Sunday, 16 June 2013

We all need to be worried by next Comprehensive Spending Review


In this coming week’s Cornish Guardian, my column will focus on the Comprehensive Spending Review of the Coalition. It is as follows:

On the 26th June, the Coalition Government will announce its spending plans for the year 2015/16. More cuts are anticipated and certain sectors, such as local government, are extremely fearful.

The previous Comprehensive Spending Review, which covered the period 2011 to 2015, reduced spending across numerous government departments, made truly disproportionate cuts to local government funding, and harshly slashed the welfare bill.

The spending power of Cornwall Council will have fallen by a massive £546 million by 2015, and further cuts could be disastrous. An influential committee of MPs has already reported that ministers do not understand the impact of their austerity measures on local councils, some of which have been described as “close to collapse,”  while the Local Government Association recently stated that the ongoing cuts could bring local government “to its needs.”

I am frustrated that there is a dominant political discourse at the present time, promoted by the Government, which claims that there is no option other than to make savage cuts.

And I am disappointed that the Labour Party has given succour to this perspective by stating that they will stick to the Coalition’s spending plans for 2015/2016 if they are elected at the next General Election.

But there are alternatives, and we should be applauding the efforts of those people who are challenging the approach of the Westminster parties.

Two of these individuals are Barry and Saville Kushner, who have written a book entitled: “Who needs the cuts? Myths of the economic crisis.” It is an insightful read, though, in this column, I only have the space to focus on two of the myths.

First, the narrative promoted by central government states “our national debt is higher than it has ever been.” But the Kushners demonstrate that government debt was higher in 200 out of the last 250 years. 
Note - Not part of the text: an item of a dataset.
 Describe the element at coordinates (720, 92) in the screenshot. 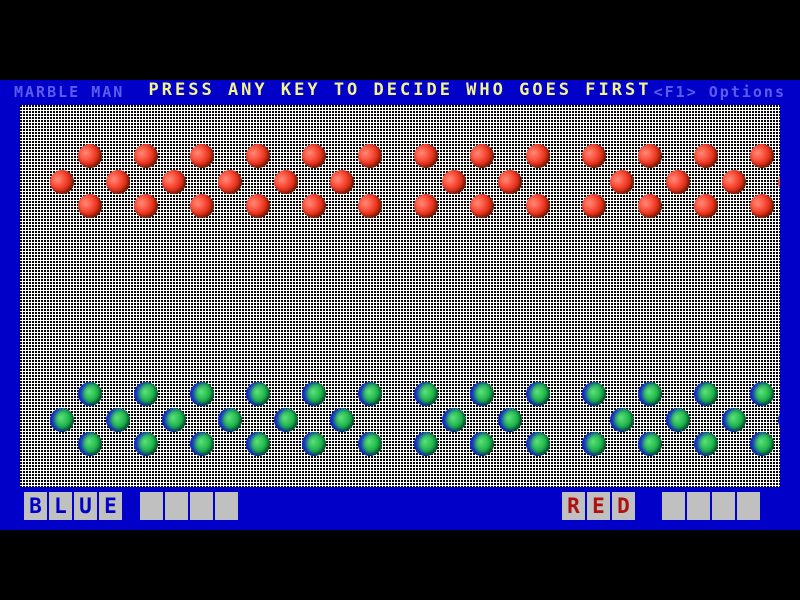

I see `options-hint: <F1> Options` at that location. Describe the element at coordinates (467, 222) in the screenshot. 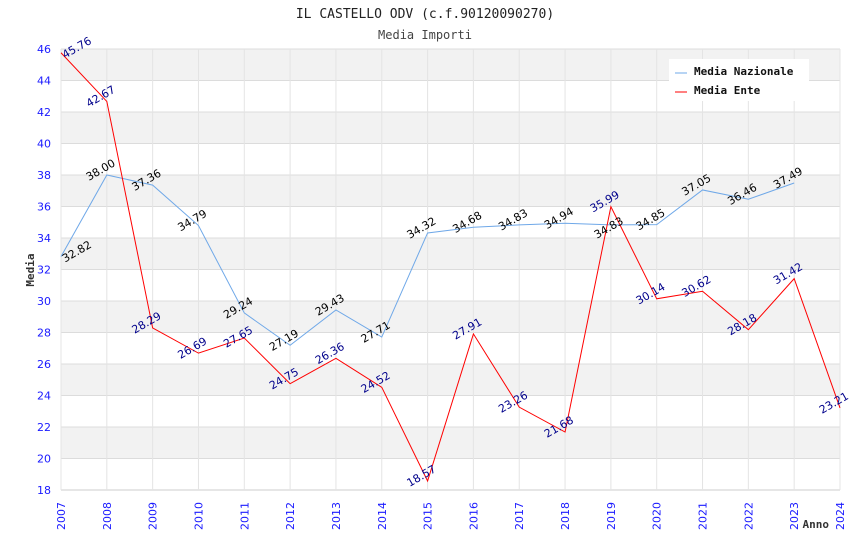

And secondly, this dominant narrative continuously claims the downturn was caused not by the banks, but by the “over-spending of the previous government.” This is so untrue. Did you know that, between 1979 and 1997, Conservative Governments borrowed on average 3.4% of “national income” whereas, between 1997 and 2007, the last Labour Government borrowed on average 1.2% of “national income.”

We need to do more to challenge the cuts agenda, so that – to quote Barry and Saville Kushner – we do not end up with “a smaller public sector, shrunken local councils, a withered local democracy, only basic social and care services, a less-than-subsistence benefits system, increased poverty and a bigger gap between the rich and the poor.”